I only mention this because it is a little easier to see what needs to be done this way. You are checking if the sizes are different first, which is good. Then you are returning 0 regardless. Instead you want to compare the strings alphabetically. Do you know what method you call to do that?
Joined: Jan 06, 2010
is it s1.equals(s2)?
author & internet detective
The rules about comparison are:
- return a negative number if the first object is considered to be smaller than the second
- return a positive number if the first object is considered to be larger than the second
- return 0 if the two objects are considered to be equally large
In your case there are two factors: length and lexicographical comparison, with length going first. Using your code:
- if the first string is shorter it is considered to be smaller so you return a negative number (-1)

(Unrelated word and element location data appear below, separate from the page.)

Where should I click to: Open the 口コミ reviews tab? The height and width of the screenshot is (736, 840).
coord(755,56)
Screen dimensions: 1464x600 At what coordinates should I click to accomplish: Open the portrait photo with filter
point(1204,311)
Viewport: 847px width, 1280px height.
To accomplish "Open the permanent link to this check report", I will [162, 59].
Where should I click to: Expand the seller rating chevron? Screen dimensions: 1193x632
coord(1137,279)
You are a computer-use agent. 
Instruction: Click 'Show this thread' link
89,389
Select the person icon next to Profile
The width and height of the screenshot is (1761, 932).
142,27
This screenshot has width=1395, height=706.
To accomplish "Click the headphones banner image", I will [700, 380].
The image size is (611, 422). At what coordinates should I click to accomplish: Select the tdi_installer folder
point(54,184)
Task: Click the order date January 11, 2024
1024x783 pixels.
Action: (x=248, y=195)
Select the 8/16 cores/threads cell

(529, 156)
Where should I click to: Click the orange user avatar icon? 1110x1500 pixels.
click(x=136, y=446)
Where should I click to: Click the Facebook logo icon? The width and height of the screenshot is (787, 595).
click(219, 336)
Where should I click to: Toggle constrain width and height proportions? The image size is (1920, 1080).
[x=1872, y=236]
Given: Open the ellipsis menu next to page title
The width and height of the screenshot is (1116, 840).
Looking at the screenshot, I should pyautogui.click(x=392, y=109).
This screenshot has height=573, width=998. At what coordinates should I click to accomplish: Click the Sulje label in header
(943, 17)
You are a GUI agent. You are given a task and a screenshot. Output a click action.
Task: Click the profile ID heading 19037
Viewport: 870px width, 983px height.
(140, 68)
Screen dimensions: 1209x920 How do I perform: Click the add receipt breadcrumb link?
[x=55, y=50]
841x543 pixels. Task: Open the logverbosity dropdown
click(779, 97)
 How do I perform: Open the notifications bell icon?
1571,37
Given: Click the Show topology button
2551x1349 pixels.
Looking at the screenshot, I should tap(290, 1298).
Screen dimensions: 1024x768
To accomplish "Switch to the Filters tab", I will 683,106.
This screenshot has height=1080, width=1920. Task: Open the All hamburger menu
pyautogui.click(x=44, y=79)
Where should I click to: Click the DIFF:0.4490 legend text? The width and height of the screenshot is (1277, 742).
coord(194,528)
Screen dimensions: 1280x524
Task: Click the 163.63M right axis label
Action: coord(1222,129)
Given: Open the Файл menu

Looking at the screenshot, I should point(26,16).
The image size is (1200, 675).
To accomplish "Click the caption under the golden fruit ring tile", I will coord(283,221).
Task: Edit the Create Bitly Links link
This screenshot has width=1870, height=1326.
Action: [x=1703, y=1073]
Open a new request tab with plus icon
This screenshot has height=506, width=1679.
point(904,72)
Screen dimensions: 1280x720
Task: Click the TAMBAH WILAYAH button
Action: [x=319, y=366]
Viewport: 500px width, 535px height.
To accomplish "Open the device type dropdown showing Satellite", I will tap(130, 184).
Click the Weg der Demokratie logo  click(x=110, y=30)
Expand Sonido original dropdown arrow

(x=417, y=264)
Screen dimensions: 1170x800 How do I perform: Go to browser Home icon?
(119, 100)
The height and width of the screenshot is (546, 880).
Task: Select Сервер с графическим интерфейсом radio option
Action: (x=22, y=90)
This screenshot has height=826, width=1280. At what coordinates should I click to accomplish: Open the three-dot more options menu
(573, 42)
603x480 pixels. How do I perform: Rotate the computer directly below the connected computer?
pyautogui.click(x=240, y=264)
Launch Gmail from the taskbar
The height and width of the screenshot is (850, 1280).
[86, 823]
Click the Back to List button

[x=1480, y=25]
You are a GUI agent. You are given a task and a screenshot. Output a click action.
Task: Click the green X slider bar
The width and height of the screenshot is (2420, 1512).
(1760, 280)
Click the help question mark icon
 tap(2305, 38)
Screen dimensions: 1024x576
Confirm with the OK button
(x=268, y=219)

- if the first string is larger it is considered to be larger so you return a positive number (1)
- if the two string are equally long you consider the lexicographical comparison, as the result of String.compareTo.
I have two improvements for your code:
1) replace lines 8-15 with one line: return s1.compareTo(s2). You don't need the if-else block. After all, if s1.compareTo(s2) returns a negative value you return a negative value; if it returns a positive value you return a positive value; and otherwise you return 0. Since the exact positive / negative values are irrelevant you are essentially returning the same as s1.compareTo(s2).
2) consider using s1.compareToIgnoreCase(s2). This will use case insensitive comparison. With compareTo, "G" is smaller than "a". With compareToIgnoreCase, "G" is larger than "a".